● Work required
Below this line is a set of entries; quote exactly the lines from the line that contains "Task: Open the Jan 14 quoted tweet timestamp" to the line that contains "Click the bottom field for account number", both lines included.

● Working data

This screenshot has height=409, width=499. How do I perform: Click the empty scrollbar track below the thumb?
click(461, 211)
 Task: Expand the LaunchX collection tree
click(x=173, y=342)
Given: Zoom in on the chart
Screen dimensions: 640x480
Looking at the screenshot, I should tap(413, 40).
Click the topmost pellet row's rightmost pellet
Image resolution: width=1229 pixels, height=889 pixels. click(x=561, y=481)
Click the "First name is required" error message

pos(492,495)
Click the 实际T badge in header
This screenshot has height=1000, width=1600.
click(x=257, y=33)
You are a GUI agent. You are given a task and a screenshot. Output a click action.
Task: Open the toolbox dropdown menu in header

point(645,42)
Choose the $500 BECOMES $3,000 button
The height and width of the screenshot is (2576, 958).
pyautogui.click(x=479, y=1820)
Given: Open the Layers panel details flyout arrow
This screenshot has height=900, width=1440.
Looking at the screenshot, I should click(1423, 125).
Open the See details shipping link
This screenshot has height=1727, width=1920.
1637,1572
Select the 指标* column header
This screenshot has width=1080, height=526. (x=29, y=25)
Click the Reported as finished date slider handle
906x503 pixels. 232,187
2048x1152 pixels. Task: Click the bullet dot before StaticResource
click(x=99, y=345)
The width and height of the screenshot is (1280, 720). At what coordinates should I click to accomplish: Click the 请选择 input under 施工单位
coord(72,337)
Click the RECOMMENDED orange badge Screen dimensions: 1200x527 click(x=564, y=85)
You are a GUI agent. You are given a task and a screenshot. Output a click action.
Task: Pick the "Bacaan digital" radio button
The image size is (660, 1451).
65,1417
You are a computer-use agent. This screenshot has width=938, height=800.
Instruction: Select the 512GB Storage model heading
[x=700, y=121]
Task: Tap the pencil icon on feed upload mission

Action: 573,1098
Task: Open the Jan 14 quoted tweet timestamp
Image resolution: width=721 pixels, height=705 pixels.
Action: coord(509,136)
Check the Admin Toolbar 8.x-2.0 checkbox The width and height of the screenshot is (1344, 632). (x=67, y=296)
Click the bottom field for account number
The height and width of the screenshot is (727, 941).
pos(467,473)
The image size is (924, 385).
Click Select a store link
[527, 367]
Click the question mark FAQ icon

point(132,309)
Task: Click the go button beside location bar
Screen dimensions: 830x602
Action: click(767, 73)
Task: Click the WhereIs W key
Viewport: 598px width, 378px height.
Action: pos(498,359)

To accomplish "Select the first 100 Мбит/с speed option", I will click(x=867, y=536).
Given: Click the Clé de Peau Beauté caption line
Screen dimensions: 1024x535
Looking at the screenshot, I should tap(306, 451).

● Answer box
Task: Open the Jan 14 quoted tweet timestamp
Image resolution: width=721 pixels, height=705 pixels.
Action: coord(509,136)
Check the Admin Toolbar 8.x-2.0 checkbox The width and height of the screenshot is (1344, 632). (x=67, y=296)
Click the bottom field for account number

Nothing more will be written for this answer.